··· Dataset entries ···
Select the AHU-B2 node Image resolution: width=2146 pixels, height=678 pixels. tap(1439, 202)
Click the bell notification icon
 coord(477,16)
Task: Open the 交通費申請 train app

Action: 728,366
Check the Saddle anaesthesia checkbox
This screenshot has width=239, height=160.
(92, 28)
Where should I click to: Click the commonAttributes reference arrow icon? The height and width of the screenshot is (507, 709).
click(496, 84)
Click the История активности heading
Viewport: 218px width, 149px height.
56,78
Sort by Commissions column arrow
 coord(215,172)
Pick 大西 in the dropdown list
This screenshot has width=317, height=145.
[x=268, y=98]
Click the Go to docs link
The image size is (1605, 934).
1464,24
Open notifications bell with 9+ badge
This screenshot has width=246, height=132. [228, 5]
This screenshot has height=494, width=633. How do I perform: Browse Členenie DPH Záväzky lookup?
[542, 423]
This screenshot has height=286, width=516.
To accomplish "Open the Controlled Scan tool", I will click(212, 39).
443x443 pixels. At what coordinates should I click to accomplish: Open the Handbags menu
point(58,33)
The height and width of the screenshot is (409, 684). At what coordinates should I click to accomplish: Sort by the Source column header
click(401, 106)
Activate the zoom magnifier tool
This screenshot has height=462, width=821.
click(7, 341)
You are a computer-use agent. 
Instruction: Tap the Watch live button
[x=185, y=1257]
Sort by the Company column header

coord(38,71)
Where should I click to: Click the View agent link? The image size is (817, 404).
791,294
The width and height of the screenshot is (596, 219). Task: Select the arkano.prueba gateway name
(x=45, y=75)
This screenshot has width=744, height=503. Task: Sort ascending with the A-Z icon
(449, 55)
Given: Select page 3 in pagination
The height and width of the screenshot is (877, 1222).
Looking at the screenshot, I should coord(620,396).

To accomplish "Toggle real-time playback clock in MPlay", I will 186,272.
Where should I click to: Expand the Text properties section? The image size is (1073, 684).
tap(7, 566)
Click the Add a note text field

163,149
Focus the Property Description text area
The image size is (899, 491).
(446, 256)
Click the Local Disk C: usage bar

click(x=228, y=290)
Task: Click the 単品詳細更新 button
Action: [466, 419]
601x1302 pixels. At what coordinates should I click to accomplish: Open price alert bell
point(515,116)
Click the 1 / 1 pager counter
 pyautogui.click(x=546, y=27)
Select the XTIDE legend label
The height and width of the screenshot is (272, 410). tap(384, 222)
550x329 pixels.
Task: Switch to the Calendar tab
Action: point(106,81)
···
◆ Problem requirements
Copy every item above word for word, keeping each line as it appears.

◆ The completed task
Select the AHU-B2 node Image resolution: width=2146 pixels, height=678 pixels. tap(1439, 202)
Click the bell notification icon
 coord(477,16)
Task: Open the 交通費申請 train app

Action: 728,366
Check the Saddle anaesthesia checkbox
This screenshot has width=239, height=160.
(92, 28)
Where should I click to: Click the commonAttributes reference arrow icon? The height and width of the screenshot is (507, 709).
click(496, 84)
Click the История активности heading
Viewport: 218px width, 149px height.
56,78
Sort by Commissions column arrow
 coord(215,172)
Pick 大西 in the dropdown list
This screenshot has width=317, height=145.
[x=268, y=98]
Click the Go to docs link
The image size is (1605, 934).
1464,24
Open notifications bell with 9+ badge
This screenshot has width=246, height=132. [228, 5]
This screenshot has height=494, width=633. How do I perform: Browse Členenie DPH Záväzky lookup?
[542, 423]
This screenshot has height=286, width=516.
To accomplish "Open the Controlled Scan tool", I will click(212, 39).
443x443 pixels. At what coordinates should I click to accomplish: Open the Handbags menu
point(58,33)
The height and width of the screenshot is (409, 684). At what coordinates should I click to accomplish: Sort by the Source column header
click(401, 106)
Activate the zoom magnifier tool
This screenshot has height=462, width=821.
click(7, 341)
You are a computer-use agent. 
Instruction: Tap the Watch live button
[x=185, y=1257]
Sort by the Company column header

coord(38,71)
Where should I click to: Click the View agent link? The image size is (817, 404).
791,294
The width and height of the screenshot is (596, 219). Task: Select the arkano.prueba gateway name
(x=45, y=75)
This screenshot has width=744, height=503. Task: Sort ascending with the A-Z icon
(449, 55)
Given: Select page 3 in pagination
The height and width of the screenshot is (877, 1222).
Looking at the screenshot, I should coord(620,396).

To accomplish "Toggle real-time playback clock in MPlay", I will 186,272.
Where should I click to: Expand the Text properties section? The image size is (1073, 684).
tap(7, 566)
Click the Add a note text field

163,149
Focus the Property Description text area
The image size is (899, 491).
(446, 256)
Click the Local Disk C: usage bar

click(x=228, y=290)
Task: Click the 単品詳細更新 button
Action: [466, 419]
601x1302 pixels. At what coordinates should I click to accomplish: Open price alert bell
point(515,116)
Click the 1 / 1 pager counter
 pyautogui.click(x=546, y=27)
Select the XTIDE legend label
The height and width of the screenshot is (272, 410). tap(384, 222)
550x329 pixels.
Task: Switch to the Calendar tab
Action: point(106,81)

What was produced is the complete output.